# [Stated problem]
Please copy out the rows below verbatim, starting with the line that contains "Task: Click the Cut scissors icon" and going on through the line that contains "pos(66,166)".

# [Records supplied]
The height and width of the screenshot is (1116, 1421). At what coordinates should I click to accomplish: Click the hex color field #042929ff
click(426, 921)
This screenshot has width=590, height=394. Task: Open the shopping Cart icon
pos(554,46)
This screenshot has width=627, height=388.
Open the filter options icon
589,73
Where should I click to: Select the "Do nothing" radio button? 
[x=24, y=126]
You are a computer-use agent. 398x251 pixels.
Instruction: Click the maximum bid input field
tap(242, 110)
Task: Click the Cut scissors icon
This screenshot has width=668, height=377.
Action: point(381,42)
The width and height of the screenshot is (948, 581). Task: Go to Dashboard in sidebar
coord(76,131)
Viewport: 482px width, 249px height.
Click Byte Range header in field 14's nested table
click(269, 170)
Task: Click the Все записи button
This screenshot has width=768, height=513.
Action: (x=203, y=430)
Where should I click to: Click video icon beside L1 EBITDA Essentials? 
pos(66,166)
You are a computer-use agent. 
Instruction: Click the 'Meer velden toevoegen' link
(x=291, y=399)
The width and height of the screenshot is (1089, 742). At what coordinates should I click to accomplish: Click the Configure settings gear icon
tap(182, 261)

# [Final result]
Task: Click the Cut scissors icon
This screenshot has width=668, height=377.
Action: point(381,42)
The width and height of the screenshot is (948, 581). Task: Go to Dashboard in sidebar
coord(76,131)
Viewport: 482px width, 249px height.
Click Byte Range header in field 14's nested table
click(269, 170)
Task: Click the Все записи button
This screenshot has width=768, height=513.
Action: (x=203, y=430)
Where should I click to: Click video icon beside L1 EBITDA Essentials? 
pos(66,166)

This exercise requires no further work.